Over the weekend, former Vice President Joe Biden signaled that he is open to the idea of choosing a female running mate if he secures his party’s nomination for president.

Asked about potential running mates during a town hall meeting in Iowa, Biden initially acted cagey. “I could start naming people, but the press will think that’s who I picked,” he said, before suggesting “the former assistant attorney general who got fired” (Sally Yates), “the woman who should have been governor of Georgia” (Stacey Abrams), and “the two senators from the state of New Hampshire” (Jeanne Shaheen and Maggie Hassan).

This isn’t the first time Biden has hinted about his preferences for running mates. He told a group of black journalists back in August that he would prefer to have a running mate who wasn’t a white male, although at the time he added, “I’m not making that commitment until I know that the person I’m dealing with I can completely and thoroughly trust as authentic and on the same page [as me] . . . They’ve got to be simpatico with what I stand for and with what I want to get done.”

This is why his suggestion of Stacey Abrams, who arguably has the highest profile among the four women Biden floated as possibilities, is especially odd. Such a choice would create problems for Biden that he doesn’t need.

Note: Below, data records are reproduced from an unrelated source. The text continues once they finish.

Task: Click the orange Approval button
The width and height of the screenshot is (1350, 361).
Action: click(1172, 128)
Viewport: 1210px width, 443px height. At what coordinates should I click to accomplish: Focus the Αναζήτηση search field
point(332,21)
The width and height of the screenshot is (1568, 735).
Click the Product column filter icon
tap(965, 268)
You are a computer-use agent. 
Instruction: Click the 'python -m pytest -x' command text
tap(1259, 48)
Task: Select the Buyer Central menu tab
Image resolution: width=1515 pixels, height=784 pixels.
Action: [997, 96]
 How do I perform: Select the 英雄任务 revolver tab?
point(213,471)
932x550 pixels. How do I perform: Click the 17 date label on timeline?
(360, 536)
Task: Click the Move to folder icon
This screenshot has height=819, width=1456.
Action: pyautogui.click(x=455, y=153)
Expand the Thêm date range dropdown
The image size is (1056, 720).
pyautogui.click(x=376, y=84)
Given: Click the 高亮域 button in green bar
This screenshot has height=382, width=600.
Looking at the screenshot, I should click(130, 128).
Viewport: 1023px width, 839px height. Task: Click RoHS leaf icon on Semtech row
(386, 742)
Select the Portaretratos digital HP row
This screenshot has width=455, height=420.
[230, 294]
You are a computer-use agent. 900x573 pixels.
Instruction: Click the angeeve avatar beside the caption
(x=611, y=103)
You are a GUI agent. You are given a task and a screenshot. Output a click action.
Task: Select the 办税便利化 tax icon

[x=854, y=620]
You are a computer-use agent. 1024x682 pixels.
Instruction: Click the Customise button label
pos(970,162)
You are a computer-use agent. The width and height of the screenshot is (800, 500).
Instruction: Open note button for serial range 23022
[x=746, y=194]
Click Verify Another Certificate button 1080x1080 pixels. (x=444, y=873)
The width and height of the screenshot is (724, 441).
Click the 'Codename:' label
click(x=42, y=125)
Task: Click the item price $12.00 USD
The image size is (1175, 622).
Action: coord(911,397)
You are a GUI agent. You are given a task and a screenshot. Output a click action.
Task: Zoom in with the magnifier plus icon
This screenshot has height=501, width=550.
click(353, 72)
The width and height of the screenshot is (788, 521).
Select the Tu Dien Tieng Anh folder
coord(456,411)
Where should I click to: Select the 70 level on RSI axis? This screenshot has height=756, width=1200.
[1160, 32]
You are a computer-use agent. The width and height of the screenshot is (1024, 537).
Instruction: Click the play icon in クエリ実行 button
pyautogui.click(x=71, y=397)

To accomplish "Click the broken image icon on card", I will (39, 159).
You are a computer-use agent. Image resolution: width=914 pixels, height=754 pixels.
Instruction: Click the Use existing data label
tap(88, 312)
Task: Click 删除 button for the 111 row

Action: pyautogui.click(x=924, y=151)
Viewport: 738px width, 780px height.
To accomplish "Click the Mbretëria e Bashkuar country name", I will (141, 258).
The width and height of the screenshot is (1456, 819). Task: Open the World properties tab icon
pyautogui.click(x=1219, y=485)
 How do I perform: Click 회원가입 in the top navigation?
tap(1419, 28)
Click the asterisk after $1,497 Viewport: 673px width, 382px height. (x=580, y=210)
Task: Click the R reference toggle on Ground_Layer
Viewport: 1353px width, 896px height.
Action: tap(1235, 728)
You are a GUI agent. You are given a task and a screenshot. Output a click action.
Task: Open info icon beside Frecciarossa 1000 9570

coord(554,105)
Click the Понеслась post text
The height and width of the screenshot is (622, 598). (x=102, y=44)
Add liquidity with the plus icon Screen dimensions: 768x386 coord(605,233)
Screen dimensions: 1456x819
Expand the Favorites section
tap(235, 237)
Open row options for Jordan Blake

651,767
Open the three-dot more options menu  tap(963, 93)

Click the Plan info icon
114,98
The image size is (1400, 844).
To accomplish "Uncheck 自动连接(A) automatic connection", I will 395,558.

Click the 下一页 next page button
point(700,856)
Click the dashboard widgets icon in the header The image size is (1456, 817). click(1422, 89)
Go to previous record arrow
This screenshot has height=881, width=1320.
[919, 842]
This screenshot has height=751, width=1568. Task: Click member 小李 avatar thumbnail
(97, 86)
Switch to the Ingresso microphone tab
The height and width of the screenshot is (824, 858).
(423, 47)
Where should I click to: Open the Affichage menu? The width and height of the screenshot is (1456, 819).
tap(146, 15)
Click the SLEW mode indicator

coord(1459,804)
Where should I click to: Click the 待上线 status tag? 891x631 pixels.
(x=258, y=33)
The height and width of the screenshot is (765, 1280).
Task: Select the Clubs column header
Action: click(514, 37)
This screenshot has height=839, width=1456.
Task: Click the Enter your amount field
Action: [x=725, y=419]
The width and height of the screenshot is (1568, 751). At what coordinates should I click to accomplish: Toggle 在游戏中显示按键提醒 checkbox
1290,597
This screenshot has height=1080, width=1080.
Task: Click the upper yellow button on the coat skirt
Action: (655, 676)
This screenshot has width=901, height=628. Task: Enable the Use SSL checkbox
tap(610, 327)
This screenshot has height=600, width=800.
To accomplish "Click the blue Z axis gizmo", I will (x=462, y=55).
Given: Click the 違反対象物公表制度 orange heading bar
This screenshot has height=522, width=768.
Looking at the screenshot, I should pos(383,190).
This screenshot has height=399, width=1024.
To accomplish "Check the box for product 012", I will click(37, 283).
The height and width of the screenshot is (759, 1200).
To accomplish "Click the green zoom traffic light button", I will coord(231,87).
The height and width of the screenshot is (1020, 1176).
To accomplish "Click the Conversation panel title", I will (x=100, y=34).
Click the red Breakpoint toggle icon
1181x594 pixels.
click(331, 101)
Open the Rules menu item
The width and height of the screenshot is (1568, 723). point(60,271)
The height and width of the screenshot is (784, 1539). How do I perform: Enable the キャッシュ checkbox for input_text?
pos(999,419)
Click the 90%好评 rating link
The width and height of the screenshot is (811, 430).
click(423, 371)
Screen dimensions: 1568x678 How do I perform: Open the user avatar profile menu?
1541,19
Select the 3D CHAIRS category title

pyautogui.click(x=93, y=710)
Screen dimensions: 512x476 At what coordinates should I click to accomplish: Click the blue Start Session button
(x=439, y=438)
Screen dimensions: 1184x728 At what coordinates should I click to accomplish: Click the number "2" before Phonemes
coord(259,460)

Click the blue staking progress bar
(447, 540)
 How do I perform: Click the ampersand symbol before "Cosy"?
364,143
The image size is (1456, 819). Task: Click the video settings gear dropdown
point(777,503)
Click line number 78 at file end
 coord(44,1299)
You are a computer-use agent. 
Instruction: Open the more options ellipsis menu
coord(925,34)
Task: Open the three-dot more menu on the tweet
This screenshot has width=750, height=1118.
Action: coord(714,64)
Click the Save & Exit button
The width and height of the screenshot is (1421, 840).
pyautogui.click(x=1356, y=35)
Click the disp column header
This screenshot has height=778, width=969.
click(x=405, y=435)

For one, by highlighting Abrams, he explicitly endorsed the continued Democratic fiction that the Georgia gubernatorial election she lost in 2018 was “stolen” from her because of voter fraud. Abrams has been unable to prove her claim (she lost by more than 56,000 votes in an election where voter turnout was high), but she did launch a PAC, Fair Fight, “after witnessing the gross mismanagement of the 2018 election” that has effectively kept her employed and in the public eye since her defeat.

Abrams is an odd choice for Biden for another reason: Biden is already under scrutiny for the perception that his son Hunter has engaged in corrupt (and personally enriching) deals thanks to his father’s influence. Why align himself with Abrams, who, despite having made herself a professional warrior against corruption, has been accused of dabbling in it herself?

A deep dive by the Atlanta Journal-Constitution into the finances of two non-profit organizations she created (Third Sector Development and the Voter Access Institute) before she ran for governor raised many questions about her use of funds. “Abrams won’t say where the money came from, even though the two foundations paid her, over three years, nearly half a million dollars,” the paper reported.

While Abrams’ fellow Democrats told the newspaper they were “underwhelmed” by her groups’ voter outreach efforts, enough questions were raised about the non-profits’ voter registration efforts to prompt complaints by the State Board of Elections and a criminal investigation into the activities of Abrams’ canvassers by the secretary of state. (Abrams wouldn’t talk to the AJC about their story, but she did complain to Glamour magazine that questions about the amount of money she took from her non-profits were sexist).

All of this has been glossed over by the cult of personality that’s developed around Abrams since she lost the governor’s race. But it’s one that Biden should avoid burnishing.

Then again, Biden is floating names of running mates at this point in his campaign for good reason. His campaign is worried about the lack of enthusiasm for him in Iowa, particularly among younger voters. And there are broader concerns among Democrats about the optics of a primary field dominated by two old white men (and one old white woman).

But Biden would do well to exercise caution in teasing potential running mates too soon. Biden often trades on his relationship with Obama as a selling point for his candidacy, telling USA Today, for example, “We were philosophically in agreement, and we strategically agreed on everything. We disagreed on tactics sometimes . . . We’ve had arguments, we’ve shouted at each other in private, but we always completely trusted each other.”

But as much as Biden likes to sell an idealized narrative about his relationship with Barack Obama, the real story—not the media-fueled bromance—was far more complicated. Biden was probably not Obama’s first choice (Obama reportedly told Sen. Tim Kaine, “you are the pick of my heart, but Joe is the pick of my head”).

In a Democratic primary field dominated by politicians whose views are to the left of the American public, Biden would do well to hew to his centrist line and choose rationally when it comes to a running mate. The progressive flank of his party, angry and dismissive of lifelong politicians like Biden, are unlikely to be assuaged if Biden chooses a progressive darling like Abrams for his vice president. And voters in 2020 will have plenty of legitimate questions about such a choice if he makes it.